Europe denies UK air pollution delay
28 June 2012 | Alan Bouquet | Carbon management, Europe
The EU could now impose fines on the UK for breaching its air quality targets, after the government proposal to delay air pollution improvements in 12 UK cities was declined by the EU. The UK has been slow in cutting its emission of NO2, which contributes towards acid rain and causes respiratory problems in humans. It also causes ozone layer depletion.
The emissions largely come from vehicles and can cause both heart and lung problems for some people. Government statistics have also revealed the emissions reduce life expectancy by up to eight months in the UK. London is the worst offender in terms of air quality, and is ranked as the poorest of all European capitals, but many other regions of the UK are also not meeting their emissions targets, and according to the government, are unlikely to meet their targets before the 2015 deadline.

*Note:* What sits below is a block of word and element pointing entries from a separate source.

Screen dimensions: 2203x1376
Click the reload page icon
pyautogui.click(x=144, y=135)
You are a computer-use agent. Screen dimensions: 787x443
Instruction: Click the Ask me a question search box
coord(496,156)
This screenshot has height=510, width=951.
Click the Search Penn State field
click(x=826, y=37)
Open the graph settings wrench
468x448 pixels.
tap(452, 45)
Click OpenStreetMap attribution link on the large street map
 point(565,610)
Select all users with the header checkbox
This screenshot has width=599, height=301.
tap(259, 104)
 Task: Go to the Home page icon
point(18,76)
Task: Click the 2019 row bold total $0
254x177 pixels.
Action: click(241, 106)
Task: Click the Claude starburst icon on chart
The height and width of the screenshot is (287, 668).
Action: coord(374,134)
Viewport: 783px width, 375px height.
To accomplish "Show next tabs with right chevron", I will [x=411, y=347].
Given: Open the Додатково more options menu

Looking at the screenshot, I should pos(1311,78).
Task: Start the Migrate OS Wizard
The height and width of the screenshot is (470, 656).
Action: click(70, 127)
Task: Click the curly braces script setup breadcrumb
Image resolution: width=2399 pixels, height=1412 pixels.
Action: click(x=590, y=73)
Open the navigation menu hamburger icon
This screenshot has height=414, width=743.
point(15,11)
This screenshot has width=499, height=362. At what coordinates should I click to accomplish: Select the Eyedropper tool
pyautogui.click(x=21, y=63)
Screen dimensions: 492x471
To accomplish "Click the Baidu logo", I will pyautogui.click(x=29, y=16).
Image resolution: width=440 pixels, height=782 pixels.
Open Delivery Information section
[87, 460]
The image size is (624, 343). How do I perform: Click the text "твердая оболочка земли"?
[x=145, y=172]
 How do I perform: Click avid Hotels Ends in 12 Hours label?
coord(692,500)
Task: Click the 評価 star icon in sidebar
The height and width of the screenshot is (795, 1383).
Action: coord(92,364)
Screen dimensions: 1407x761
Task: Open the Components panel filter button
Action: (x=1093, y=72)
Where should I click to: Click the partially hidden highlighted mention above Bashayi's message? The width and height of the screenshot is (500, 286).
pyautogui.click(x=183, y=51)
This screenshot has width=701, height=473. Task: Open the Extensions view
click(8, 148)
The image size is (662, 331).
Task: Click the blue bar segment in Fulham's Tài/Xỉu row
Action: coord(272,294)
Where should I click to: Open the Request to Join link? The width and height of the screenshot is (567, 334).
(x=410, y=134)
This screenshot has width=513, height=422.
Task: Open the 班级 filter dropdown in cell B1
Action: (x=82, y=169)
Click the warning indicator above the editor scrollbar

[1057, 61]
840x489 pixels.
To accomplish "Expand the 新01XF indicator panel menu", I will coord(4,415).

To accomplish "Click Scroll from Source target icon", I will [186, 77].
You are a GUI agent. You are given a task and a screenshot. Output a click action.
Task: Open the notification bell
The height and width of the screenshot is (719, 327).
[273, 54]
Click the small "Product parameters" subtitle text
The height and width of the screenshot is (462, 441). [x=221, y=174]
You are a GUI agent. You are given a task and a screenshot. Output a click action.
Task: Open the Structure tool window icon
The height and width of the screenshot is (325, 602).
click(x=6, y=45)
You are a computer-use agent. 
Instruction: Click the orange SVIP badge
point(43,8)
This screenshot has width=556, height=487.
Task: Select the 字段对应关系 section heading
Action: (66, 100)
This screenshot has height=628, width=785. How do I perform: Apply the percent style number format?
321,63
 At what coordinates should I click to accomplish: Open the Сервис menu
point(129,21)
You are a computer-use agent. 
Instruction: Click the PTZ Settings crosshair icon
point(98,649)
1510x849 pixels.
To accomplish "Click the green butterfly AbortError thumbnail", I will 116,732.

Despite the calls for a delay on action over the issue, the UK government has recognised the importance of cutting air pollution. Its own figures give the cost to the economy at around £20billion, more than obesity, but less than smoking. It is clear that the main reason for non-compliance is one of cost. To change the emission patterns of such a large swathe of the UK’s urban areas would be an expensive process, and despite the long term health benefits, the short term costs are likely to be more than the cash strapped government can currently bear.
There are however, some plans in the pipeline to improve the situation; it is hoped that a new nationwide network of low-emission zones, much like those in Germany, could be implemented. With a fine for the country now looking inevitable, it seems a low-emission network is the most logical solution.